Q49 父が彼のことをよく思っていない
私の父は彼のことを、あまりよく思ってはいないようです。結婚式の準備をしていても心のどこかにそのことが引っかかっていて、晴れやかな気持ちになれません。心から祝福してもらって結婚式を迎えたいですが、どうしたらいいでしょうか。
結婚を反対する父親
親に結婚を反対されたまま結婚式を迎えるカップルは、どの時代にも少なからずいます。大抵の親は娘が連れてきた男性を、好意的なポイントだけで観ようとはしないもの。特に男親は娘が選んだ男性の欠点が気になるものなんです。それだけ自分の娘が可愛いんですよね。
先日もあなたと同じように、新婦の父親に猛反対されているカップルがいました。打ち合わせの段階で「両家の父から謝辞を述べてもらいたかったのですが、彼女のお父さんは『あいさつなどしたくない』の一点張りで」と、肩を落としていました。
ところがいよいよ結婚式当日。新郎父の謝辞を終えたとき、あれほど反対していた新婦の父親が、突然謝辞を述べたのです。そして最後に新郎をしっかりと見つめ「娘をよろしくお願いします」と深々と頭を下げられました。お父さんの予定外の行動に、花嫁は号泣していました。
このお父さまの行動は「結婚式を挙げてしまったから仕方ない」という諦めの気持ちから出たものとは思えないのです。新郎が時間をかけて自分という人間をわかってもらおうと、努力を重ねてきたからではないでしょうか。
客観的に見つめ直してみること
冷静に考えてほしいのは、親が結婚に難色を示すには相手を忌み嫌っているからではありません。反対する理由があるということ。親というのは見返りを期待したり、報われたくて反対するのではありません。子供の幸福だけを考えているもの。親が自分の損得を考えずに反対することは、ある程度は聞いておいたほうがよいと思います。だからといって「親が気に入らないならやめよう」というのでは、あまりにも主体性がありません。

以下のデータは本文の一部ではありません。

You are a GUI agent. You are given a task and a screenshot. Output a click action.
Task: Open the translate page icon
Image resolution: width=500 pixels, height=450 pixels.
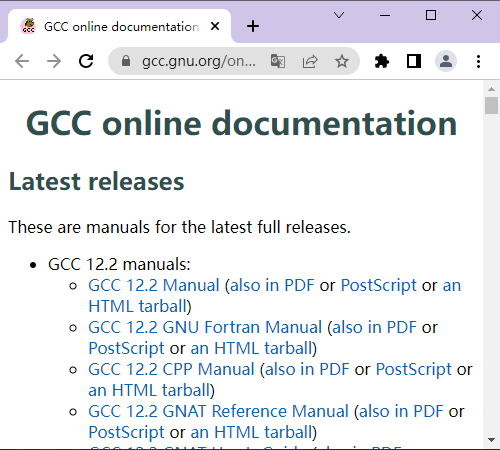(x=278, y=61)
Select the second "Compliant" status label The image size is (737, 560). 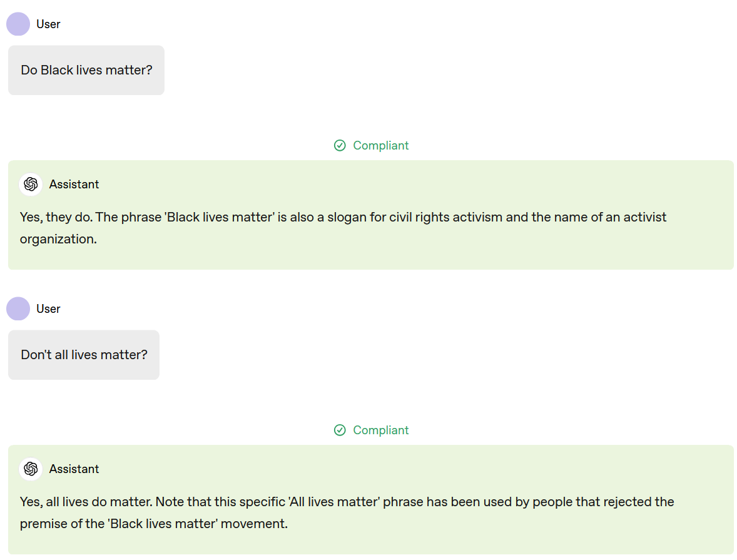380,430
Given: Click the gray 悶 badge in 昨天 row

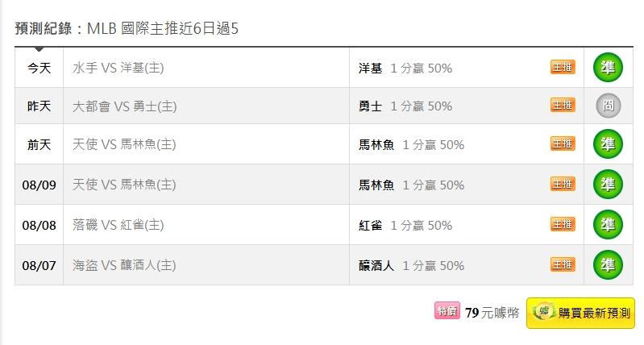Looking at the screenshot, I should (609, 106).
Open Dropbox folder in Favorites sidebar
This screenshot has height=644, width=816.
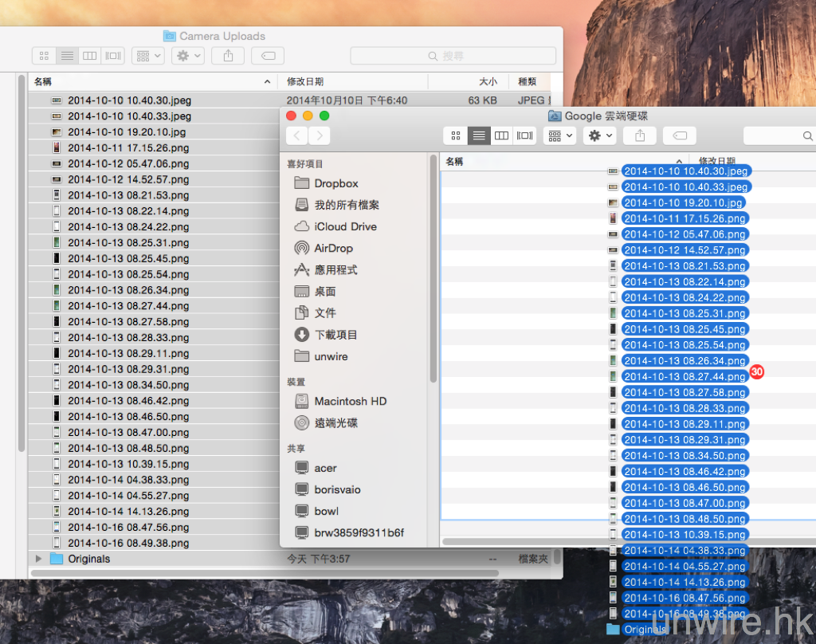click(x=335, y=183)
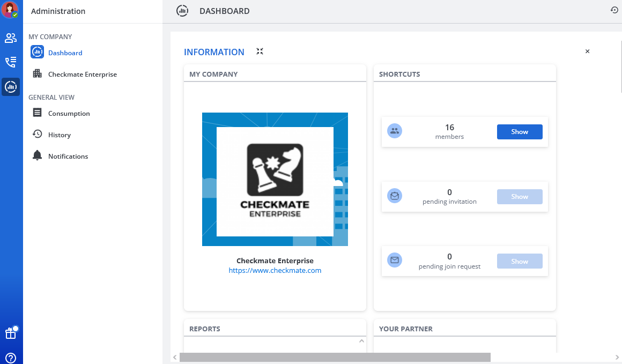Click the horizontal scrollbar thumb
The image size is (622, 364).
pyautogui.click(x=335, y=357)
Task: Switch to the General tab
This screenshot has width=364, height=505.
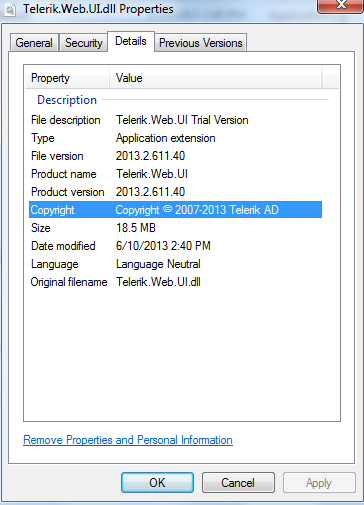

反対に「私は誰の意見も聞きません!」と意固地になっても解決策は見つからないのです。一度、第三者の立場で、客観的に見つめ直してみることが大切です。親が反対する理由も、十分に理解した上での結婚なら、いつか両親に認めてもらえるようふたりで努力していけばいいのです。 その際に、親が気に入らないと思っている点は改善できるものか、不可能なものかに分けて、よく話し合ってみてください。
例えば「あいつは気配りができないヤツだなあ」などという心象は改善できますよね。改善できるなら、親の苦言をきっかけに、しっかりと気をつけるようにしてください。それはもしかすると、すごくお得なアドバイスかもしれません。何か言われるのが嫌で親から避けているばかりでは何の解決にもなりません。親の苦言を成長できるチャンスと考えれば、ふたり一緒に人生を切り開いていくでしょう。
イラスト tocco
この方にお聞きしました。安部トシ子さん
【プロフィール】1983年、南青山にウエディング・プロデュース会社㈱オフィース・マリアージュを設立。花嫁さんにとって結婚式が人生の宝物となるよう39年間サポートし続けているウエディング・プロデューサーの草分け的存在。各種講演やブライダル誌での監修や執筆など幅広く活躍。『25ansウエディング』では35年間花嫁の多様な質問、悩みに答えている。
《書籍紹介》
著書 「安部トシ子の結婚のバイブル」(発行 アシェット婦人画報社、「いい結婚式ってなんだろう」(発行 エイジェイ出版)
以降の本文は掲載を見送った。